## Task to complete
Before copying, find the line below that contains "You are a computer-use agent."; then return it and all later lines exactly, up to and including the final line, with no pictures.

Supplied material Block Start

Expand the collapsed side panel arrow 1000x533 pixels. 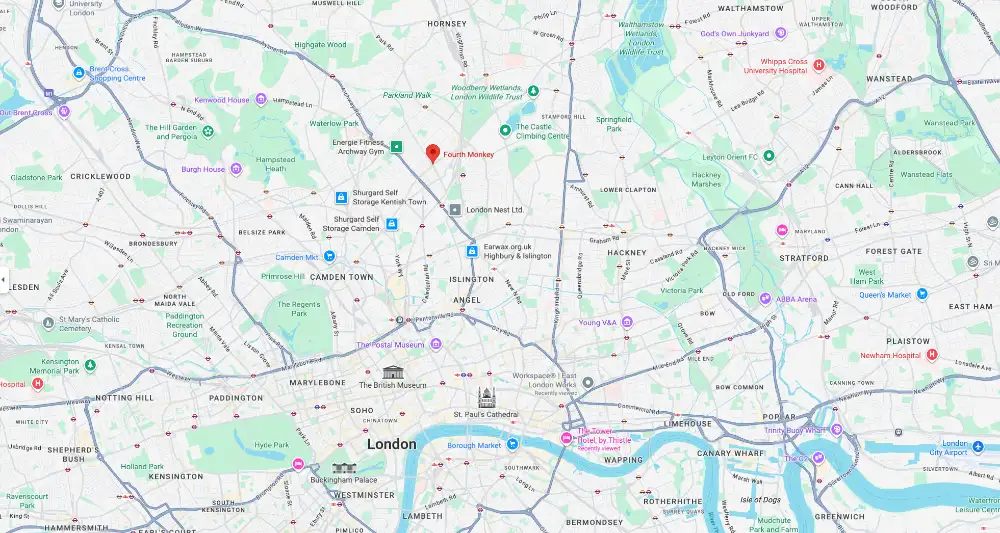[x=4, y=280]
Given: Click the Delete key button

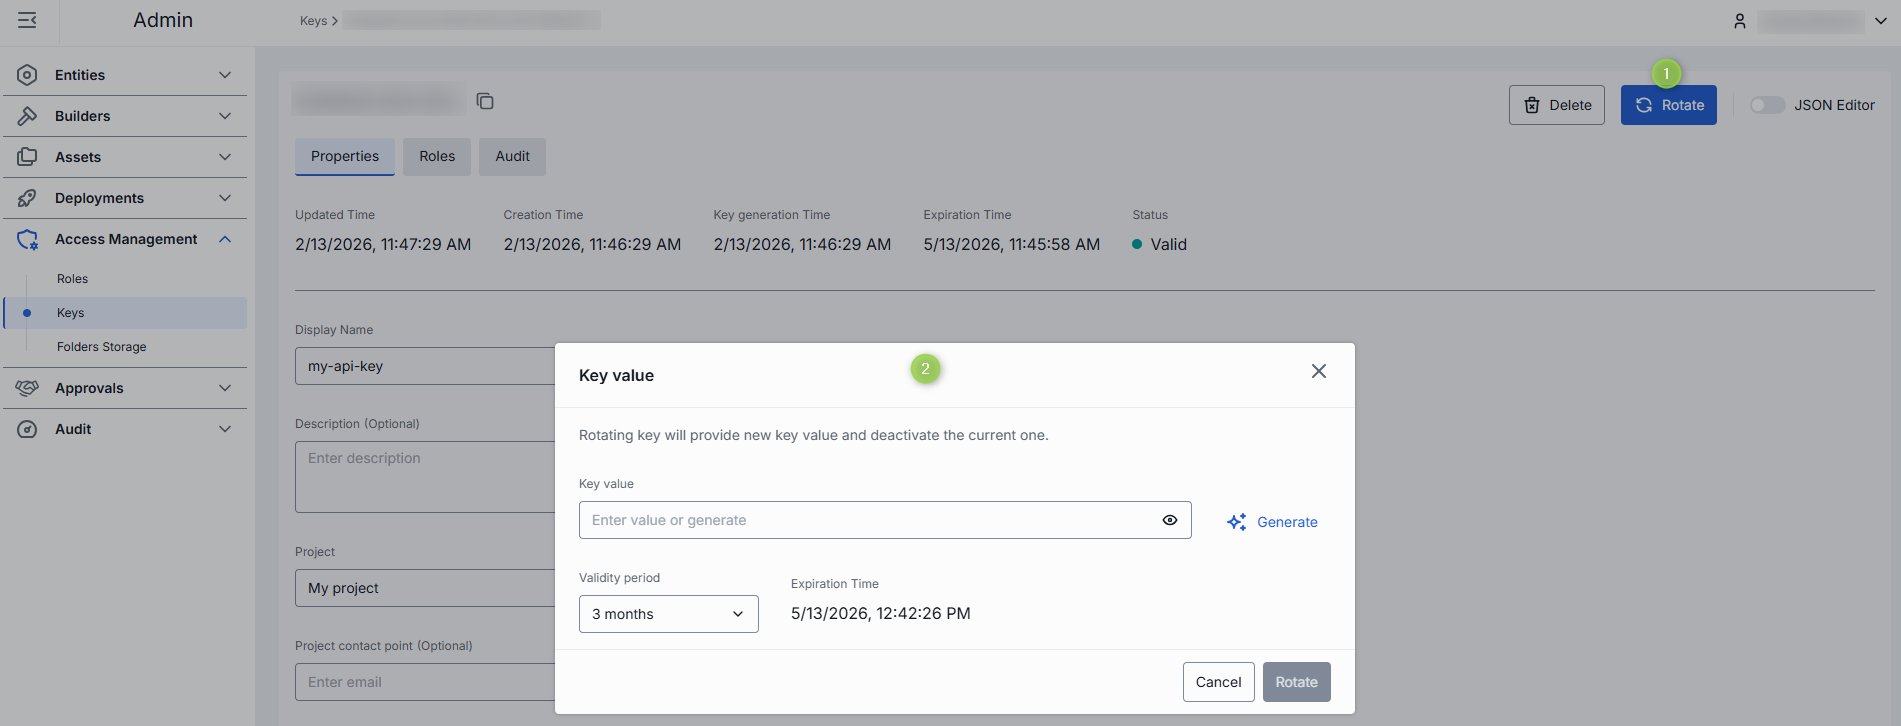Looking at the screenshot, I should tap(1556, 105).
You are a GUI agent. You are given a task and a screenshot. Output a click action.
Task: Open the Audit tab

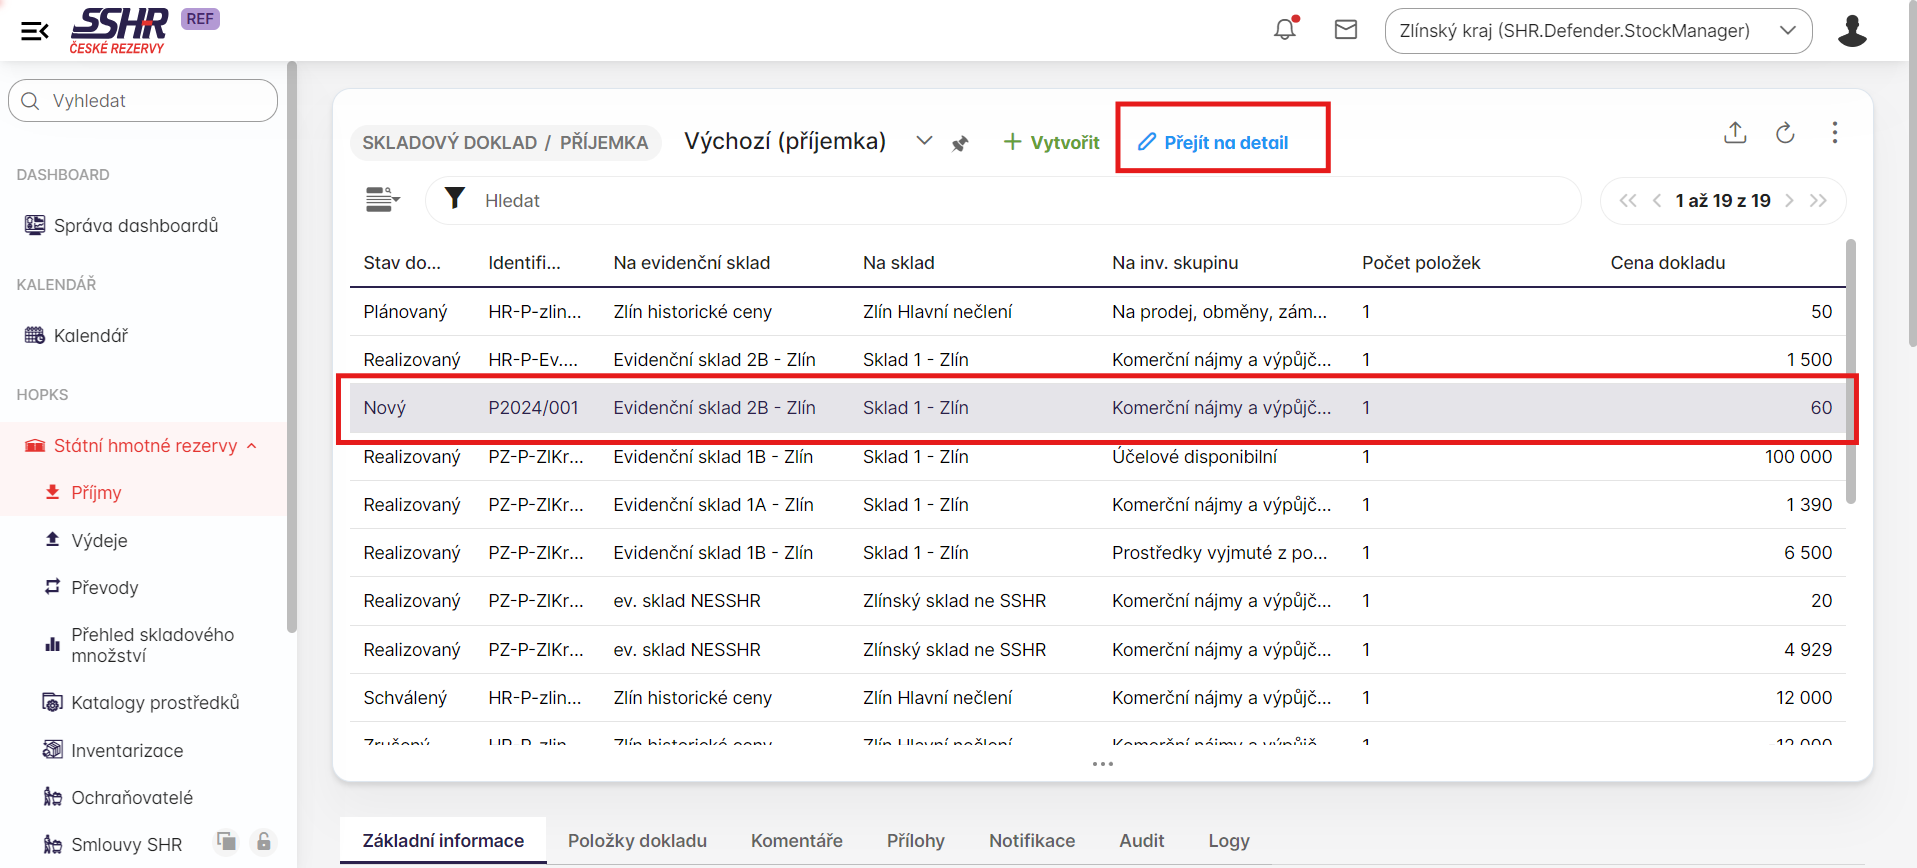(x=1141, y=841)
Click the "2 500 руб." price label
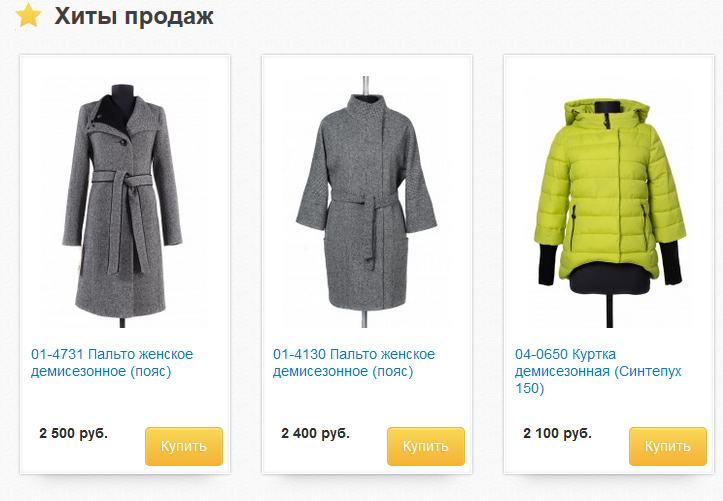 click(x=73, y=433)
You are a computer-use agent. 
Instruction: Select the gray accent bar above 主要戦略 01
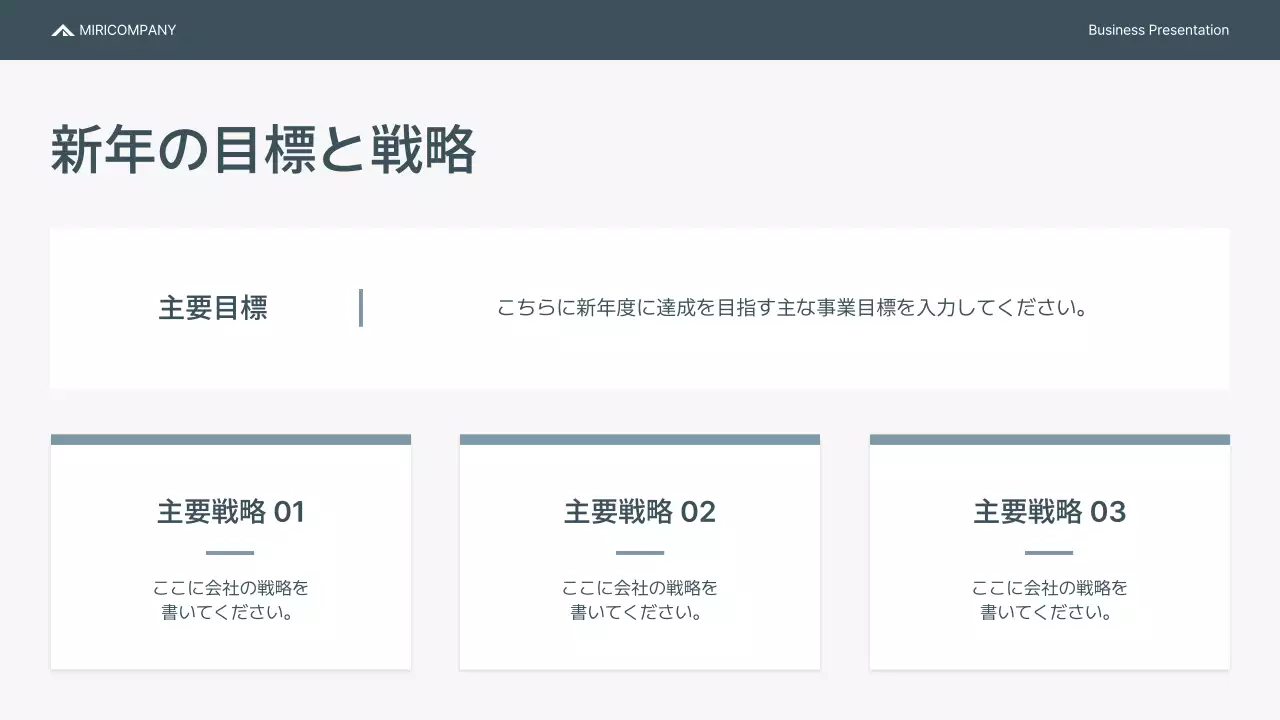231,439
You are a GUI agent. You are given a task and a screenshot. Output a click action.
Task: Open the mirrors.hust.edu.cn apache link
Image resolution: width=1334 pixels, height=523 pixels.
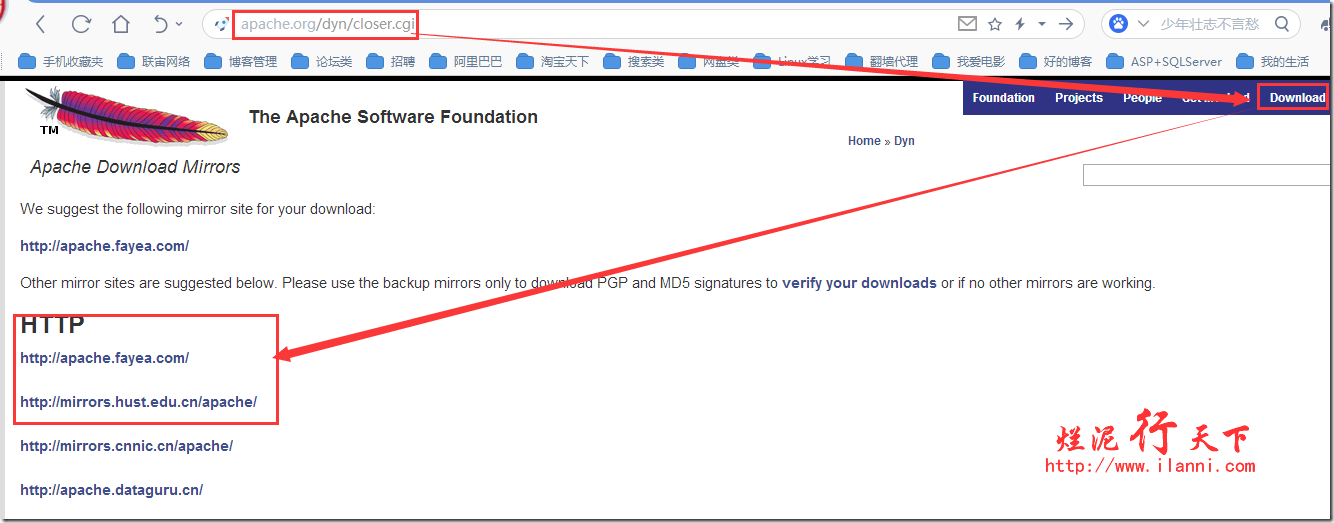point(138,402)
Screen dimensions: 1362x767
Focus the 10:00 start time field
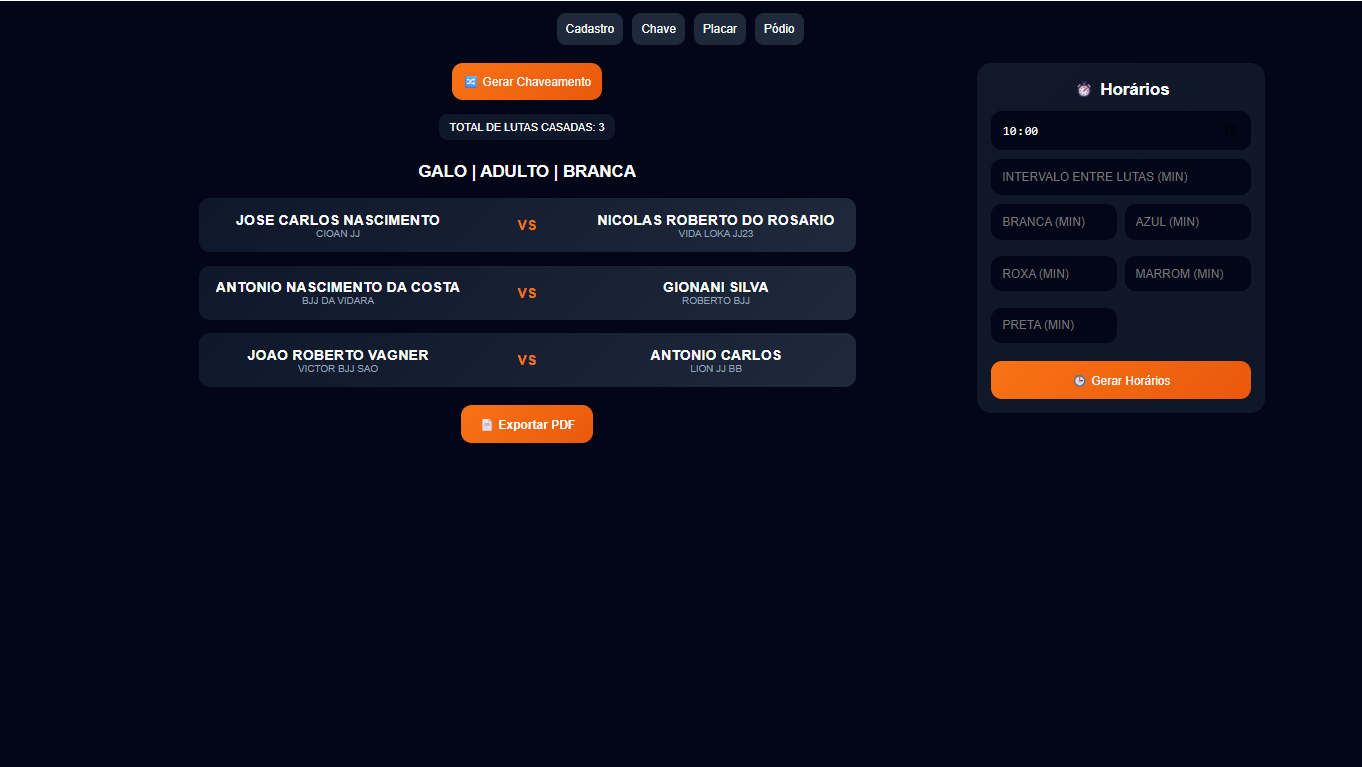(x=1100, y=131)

Supplied material Block End

## Response to the exercise
You are a computer-use agent. 
Instruction: Select the gray accent bar above 主要戦略 01
231,439
You are a GUI agent. You are given a task and a screenshot. Output a click action.
Task: Open the mirrors.hust.edu.cn apache link
Image resolution: width=1334 pixels, height=523 pixels.
point(138,402)
Screen dimensions: 1362x767
Focus the 10:00 start time field
(x=1100, y=131)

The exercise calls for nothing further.